Cabang submukosa sangat banyak pada daerah kolumna morgagni. Pleksus
intermuskuler terletak pada pembungkus otot sirkuler dan longitudinal,
kemudian meluas hingga ke fossa ishiorektal.
- Porsi rektal : pleksus ini bergabung dengan grup limfatik ekstrarektal. Sinus
limfe dari rektum dan pleksus submukosa mempunyai hubungan yang
penting dengan fasia superficial dari pelvis pada spatium supralevator dan
retrorektal. Saluran limfatik aferen dan eferen dari pleksus ini meluas hingga
grup extrarektal.
- Porsi extrarektal : zona ke bawah termasuk limfatik aferent, yang muncul di
dalam kanalis ani, ampula rekti, dan meluas hingga ke lateral dan ke bawah,
dapat melibatkan sfingter ani atau jaringan dari fossa ishiorektal. Mereka
menyebar sepanjang ramifikasi pembuluh darah hemoroid inferior, dan
kemudian sampai ke fasia obturator dan nodus hipogastrik. Zona lateral
mencakup seluruh ramifikasi dari fasia subserosa atau superficial diantara
dinding pelvis, levator dan peritoneum diatas.

V. Persarafan Anorektal
V.1 Persarafan Wilayah Atas Anorektal
Secara umum, pasokan saraf dibagi menjadi dua sistem; sistem somatik atau
serebrospinal.Memasok inervasi saraf ke otot rangka, dan saraf persarafan sensorik ke
sendi, kulit, dan kulit kepala, dan sistem otonom. Sistem otonom ini dibagi menjadi tiga
kelompok; kelompok meduler (kraniobulbar), torakolumbalis, dan kelompok
sakral.Gorsch mengatakan bahwa segment torakolumbal adalah simpatis, sementara
bagian meduler dan subgrup dari sakral adalah parasimpatis.

Dari pandangan praktisi, bagian simpatis menstimulasi otot polos,


vasokonstriksi pembuluh darah, kontraksi dari sfingter, dan menginhibisi
peristaltik. Pada vesica urinaria dan rektum dapat menyebabkan kontraksi
sfingter dan inhibisi dari otot detrusor.

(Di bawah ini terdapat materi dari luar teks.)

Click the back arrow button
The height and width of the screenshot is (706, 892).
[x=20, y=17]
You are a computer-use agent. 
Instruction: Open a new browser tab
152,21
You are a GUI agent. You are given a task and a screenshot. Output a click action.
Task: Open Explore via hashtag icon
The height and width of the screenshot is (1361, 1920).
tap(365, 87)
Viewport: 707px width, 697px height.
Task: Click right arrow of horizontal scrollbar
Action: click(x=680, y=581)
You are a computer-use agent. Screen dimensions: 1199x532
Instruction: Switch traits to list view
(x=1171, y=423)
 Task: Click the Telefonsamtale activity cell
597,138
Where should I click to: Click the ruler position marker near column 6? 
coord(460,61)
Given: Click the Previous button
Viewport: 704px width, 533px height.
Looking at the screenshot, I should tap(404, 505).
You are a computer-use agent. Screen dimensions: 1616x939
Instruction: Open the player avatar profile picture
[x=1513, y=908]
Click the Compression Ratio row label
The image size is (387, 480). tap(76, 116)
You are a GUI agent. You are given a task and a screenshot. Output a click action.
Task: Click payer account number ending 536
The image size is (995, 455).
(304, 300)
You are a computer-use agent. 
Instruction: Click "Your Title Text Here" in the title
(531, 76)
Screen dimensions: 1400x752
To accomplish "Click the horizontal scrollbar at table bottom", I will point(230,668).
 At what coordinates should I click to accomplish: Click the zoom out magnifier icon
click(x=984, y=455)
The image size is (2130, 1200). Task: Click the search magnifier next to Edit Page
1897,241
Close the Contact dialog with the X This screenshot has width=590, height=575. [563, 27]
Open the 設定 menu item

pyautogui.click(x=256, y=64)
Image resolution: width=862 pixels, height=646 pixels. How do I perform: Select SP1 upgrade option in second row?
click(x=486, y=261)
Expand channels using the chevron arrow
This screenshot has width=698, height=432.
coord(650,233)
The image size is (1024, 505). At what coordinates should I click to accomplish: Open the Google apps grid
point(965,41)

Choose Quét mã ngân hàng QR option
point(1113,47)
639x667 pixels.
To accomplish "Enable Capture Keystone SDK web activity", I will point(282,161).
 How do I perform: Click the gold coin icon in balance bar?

Bagian meduler (kraniobulbar) dan bagian dari sakrum menyebabkan


sekremotor dari glandula, pergerakan otot-otot pada usus, menghambat kerja
jantung, pilorus, dan sfingter ileosekal. Sebagian besar melalui nervus vagus.
Serat aferen menyampaikan sensibilitas vesikel dari saluran pencernaan ke
nodosum ganglion dari vagus. Persarafan parasimpatis dari sakral menginervasi
serat otot dari kolon distal dan rektum, daerah rektosigmoid dan menginhibisi
sfingter interna anus. Persarafan simpatis mengikuti jalur persarafan
cerebrospinal. Pada pelvis, persarafan simpatis yang utama terdiri atas pleksus
hipigastrikus yang bercabang menjadi segmen superior, media, dan inferior.
Gambar 7.

Skematik persarafan daerah Anorektal (Dikutip dari kepustakaan 2)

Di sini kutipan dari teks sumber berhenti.